Well what can we say about the recent European Championships with England? It was a farce from top to bottom. Only England can go into a tournament with no expectations and still come out disappointed.
I’ve been around the block too many times to get excited about England at a major tournament but of course when it comes to kick off I want them to do well. I want them to win it, even though I know they won’t.
If you’ve been following my thoughts over the last few years you will have heard and read a few times that I am dismayed about how the country has gone about its national team. So I don’t need to really go into detail how ridiculous it to see the number of players available for
England in the Premier League drop from 40% to 33%, and then even lower than that for last season. I dread to think what the number will be next season. On the first weekend of the Premier League season there were just thirteen foreign (non-British) players playing across the entire division. We’ve certainly come a long way alright.

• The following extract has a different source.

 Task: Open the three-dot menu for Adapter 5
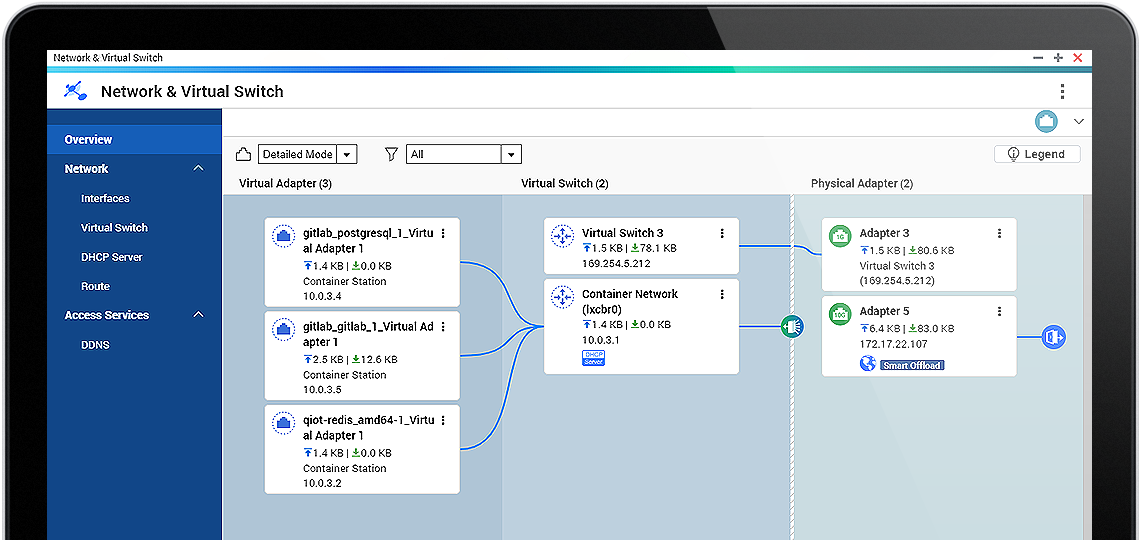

So was it really a big surprise that two of England’s best hopes in Euro 2016 were players that were playing lower league football and had to come up through the ranks. Jamie Vardy’s story has been a fairytale, while Dele Alli joined MK Dons when he was 11 – in 2007, when the problem with foreign players in England was already a big one. How many Dele Alli’s have been discouraged from choosing football as a career because the scouts at top level teams look abroad?
Mind you, you wouldn’t exactly be encouraged if you saw what happened at top level international football with England. The management wasn’t spectacular, was it? Roy Hodgson had Harry Kane taking corners. A lot was made of Kane’s lack of goals, and the fact he looked tired. I don’t think the manager helped him.
It is unforgivable to go into a major tournament and not know what your best team is for any game, to constantly make the wrong selections, the wrong substitutions and be too hesitant with the right ones. England lost against Iceland and that exposed plenty; one of the darkest days in the country’s history, and Hodgson paid the ultimate price, but I wouldn’t hold my breath for a revolution.
Because as disappointing as the defeat against Iceland was, how poor was the press conference the day after? Hodgson says ‘I don’t know what I’m doing here’ – sorry Roy, you’re very experienced in the sport, you should know. And Martin Glenn tells us all he’s not a football expert. This is the man who is responsible for finding our next England manager,
which is now confirmed as Sam Allardyce.
I’ll reserve judgement on Sam (out of the candidates available, he was probably the best choice) but I don’t hold out much hope for the issues that plague our game to be resolved with someone like Glenn in charge.
It’s not practical to go scouring the lower leagues for the likes of Alli and Vardy because these are incredible stories of triumph in adversity and they stand out because of their rarity. Yes, they were forced into lower leagues because of the problems that have been caused
by the influx of mediocre foreign players clogging up squads and denying opportunities. But you can’t just go out and find them because they might have had the confidence knocked out of them. Plenty will have dropped out of the game altogether.
With a radical overhaul in terms of academies and attitude to home-grown development, nothing will change. And you hear people talk change, and they talk it well, but gradually the problem has got worse. People are encouraged by Alli and Vardy and don’t get me wrong, I think they’re both great, but they highlight the problem in the first place. And what a shambles it has been for England, relying on them and an 18 year old who only made his senior debut at the back end of last season.
It was a gamble which suggested there was no preparation and also that there would be no cohesion in the squad. That proved to be the case, but I always thought that in Hodgson, the FA had employed someone who they thought would just say yes to them.
There has been concern about the UK’s decision to leave the European Union because of the economic uncertainty which followed it. I don’t want to get involved with the political side of it, but from a purely football point of view, could this eventually provide the shake up we
need for our talented youngsters – and they are out there – to finally be given the proper opportunities they need to develop?